You are here

The MySQL CSV Storage Engine

A little summary about the MySQL CSV table engine:

  • The SQL-Demo script (930 byte) for the following article.
  • The CSV converter to convert normal CSV files into a CSV format which is for MySQL acceptable.

Caution: Use on your own risk!

MySQL CSV tables (internally also called TINA tables) are driven by the MySQL CSV storage engine. This feature was added in MySQL release 4.1.4. CSV tables store data in text files using the Character-Separated-Value format.

mysql> SELECT version();
+------------+
| version()  |
+------------+
| 5.0.16-max |
+------------+

CSV tables are an equivalent to Oracle external tables.

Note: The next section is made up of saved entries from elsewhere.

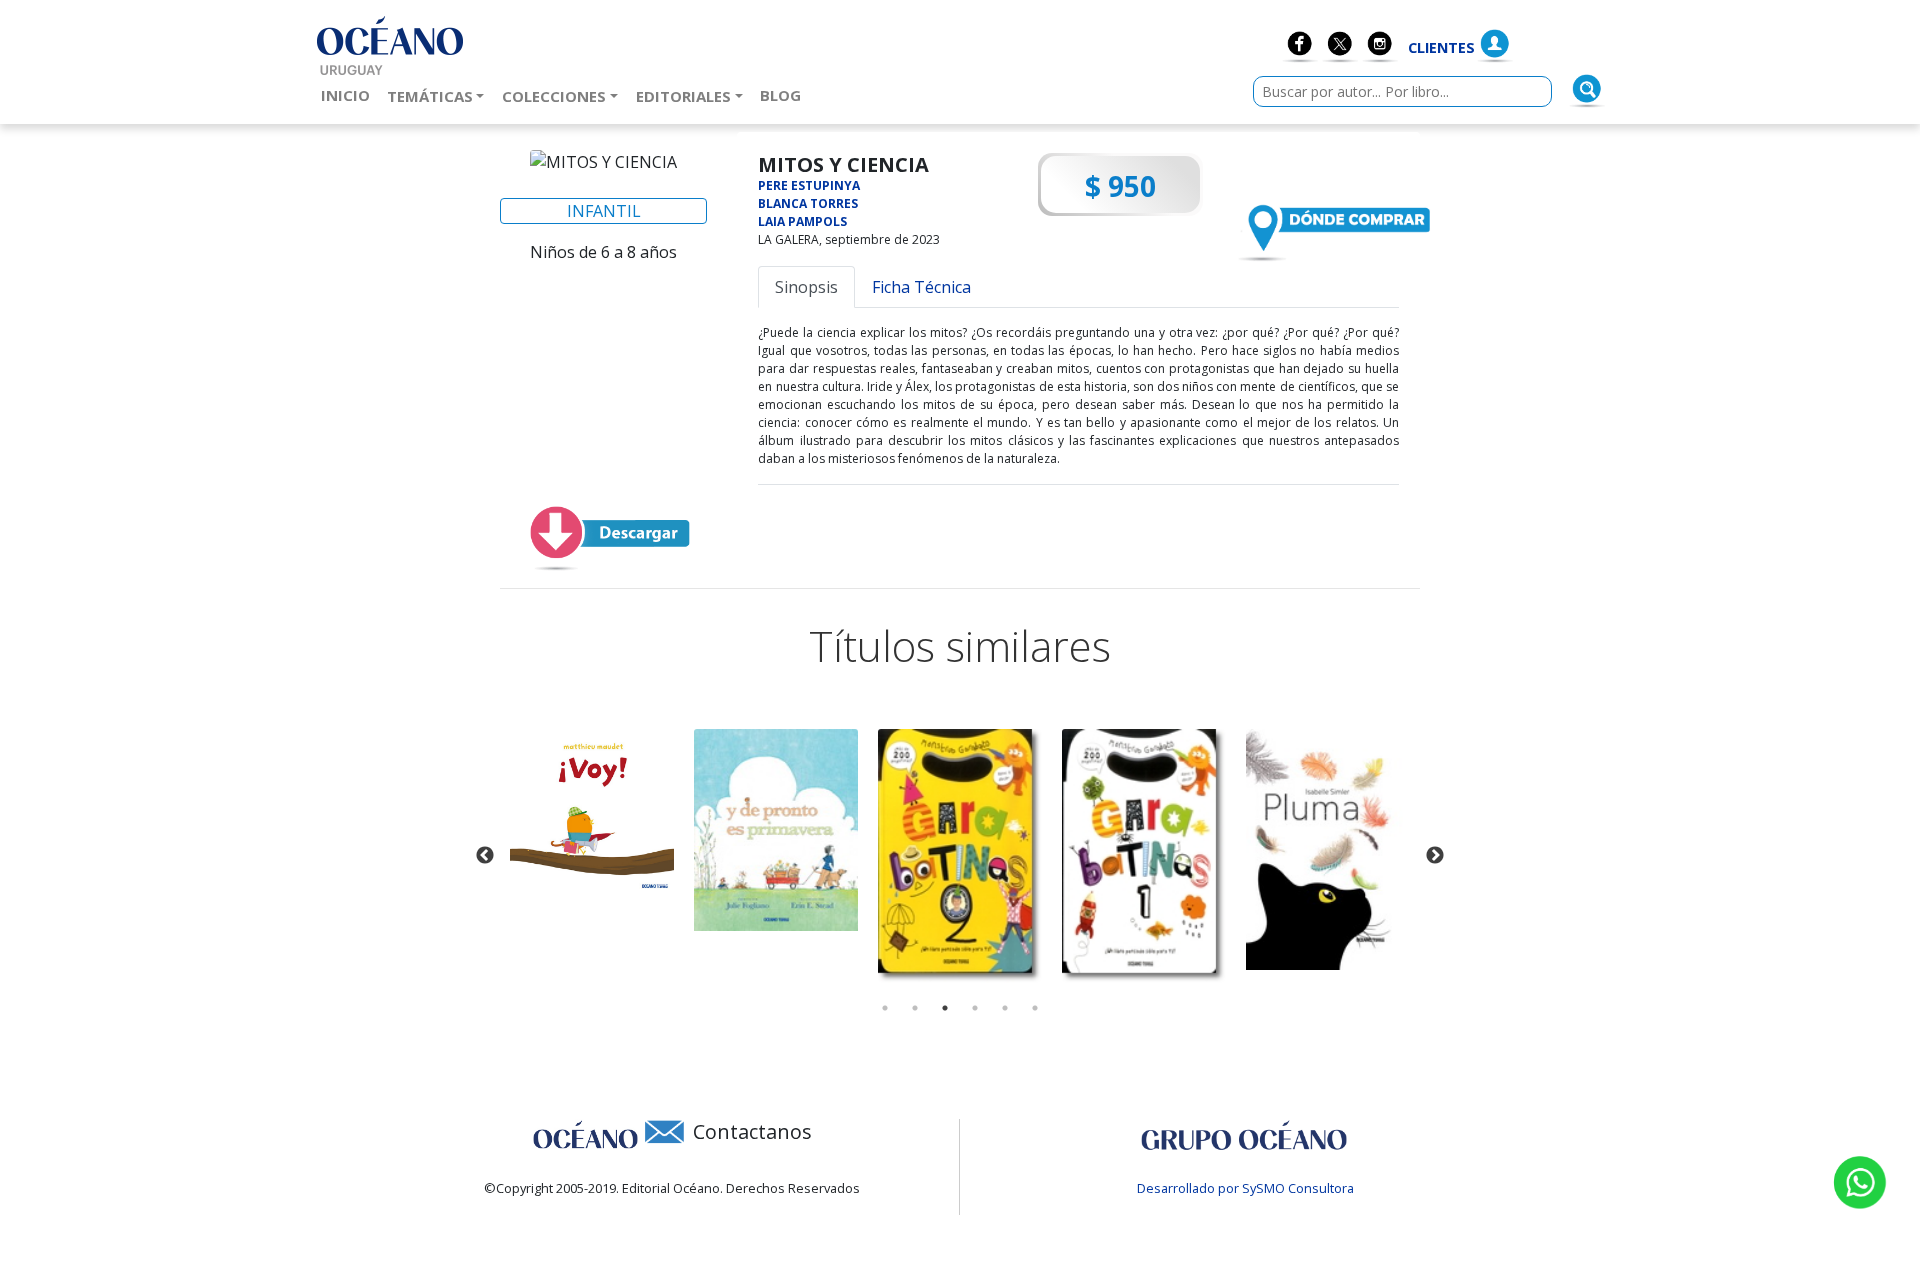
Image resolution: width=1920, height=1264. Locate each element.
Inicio (349, 94)
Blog (784, 94)
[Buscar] (1587, 89)
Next (1435, 856)
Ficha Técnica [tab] (921, 287)
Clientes (1441, 47)
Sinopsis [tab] (806, 287)
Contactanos (752, 1131)
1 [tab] (885, 1008)
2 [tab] (915, 1008)
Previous (485, 856)
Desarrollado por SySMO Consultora (1245, 1188)
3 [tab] (945, 1008)
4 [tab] (975, 1008)
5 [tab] (1005, 1008)
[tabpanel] (592, 812)
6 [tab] (1035, 1008)
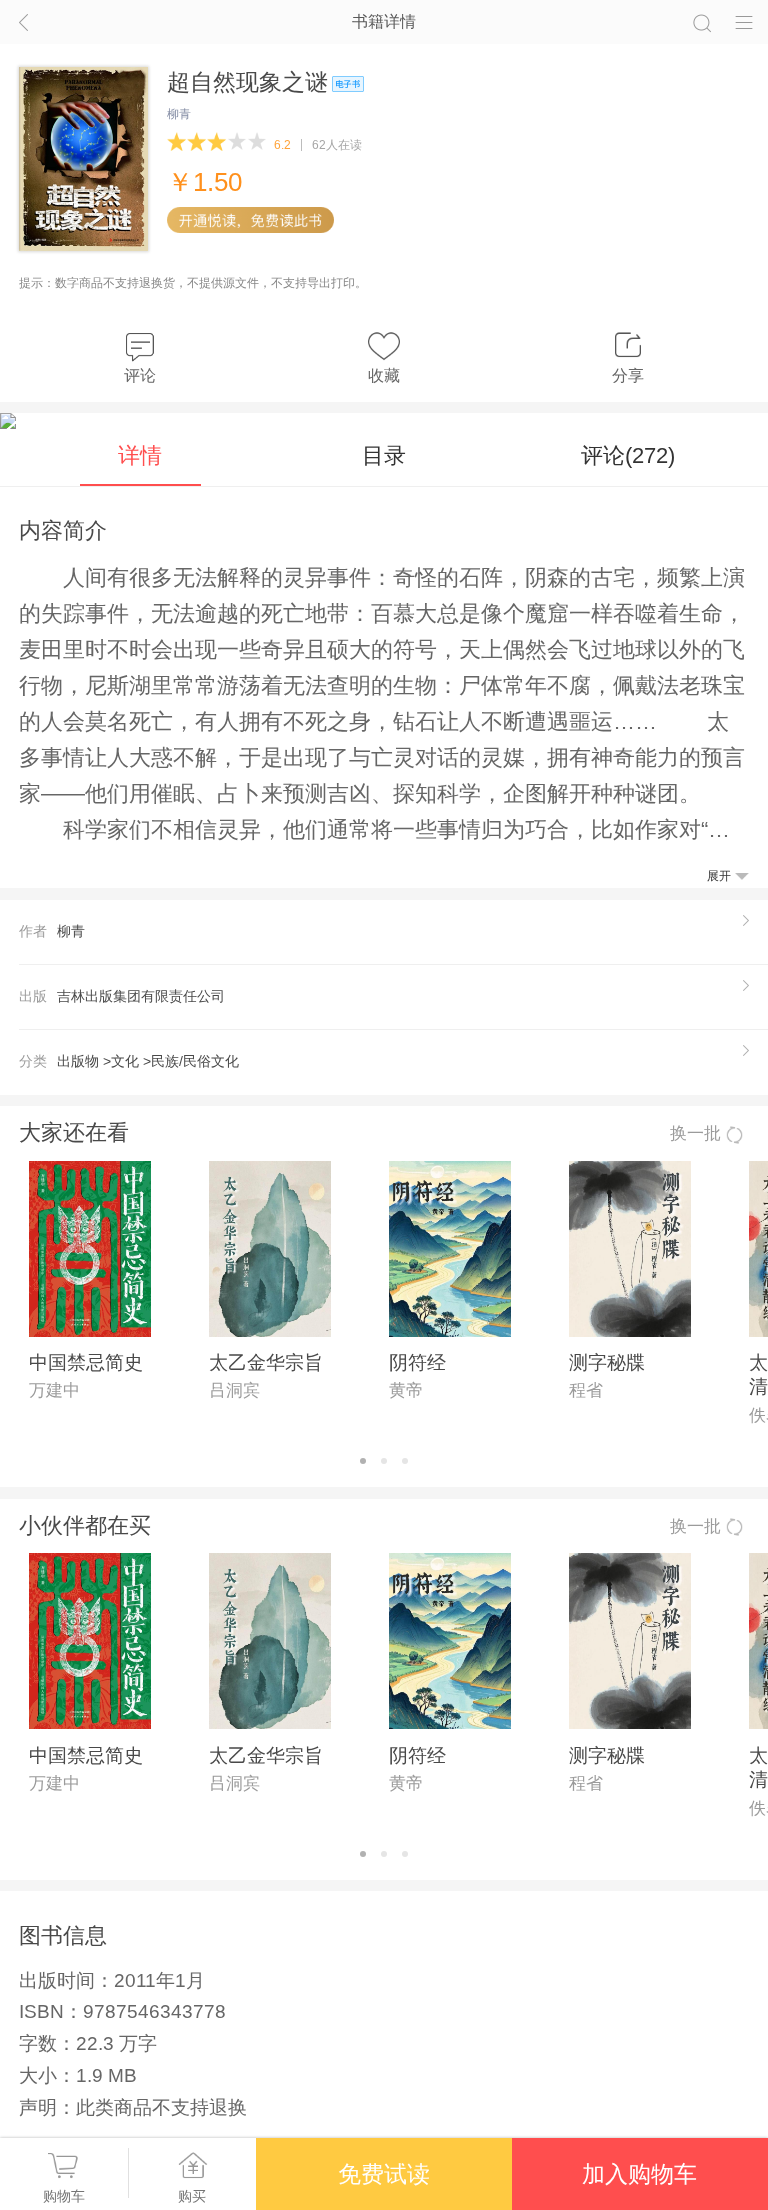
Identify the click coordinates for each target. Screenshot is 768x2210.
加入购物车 (639, 2174)
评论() (628, 455)
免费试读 (384, 2174)
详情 (140, 455)
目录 (384, 455)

They can be use to import data from your favourite spread sheet software (e.g. OpenOffice Calc), exchange data from or with other data sources or just migrating data from an other database system to MySQL.

To enable CSV tables, use the --with-csv-storage-engine option during configure when you build MySQL. If you got a already compiled MySQL binary you can find out if CSV tables are supported like this:

mysql> show engines;
+--------+---------+-----------------------------------+
| Engine | Support | Comment                           |
+--------+---------+-----------------------------------+
...
| CSV | YES | CSV storage engine                       |
...

When you create a CSV table, the server creates a table definition file in the database directory. The file begins with the table name and has an .frm extension. The storage engine also creates a data file. Its name begins with the table name and has a .CSV extension. The data file is a plain text file. When you store data into the table, the storage engine saves it into the data file in CSV format.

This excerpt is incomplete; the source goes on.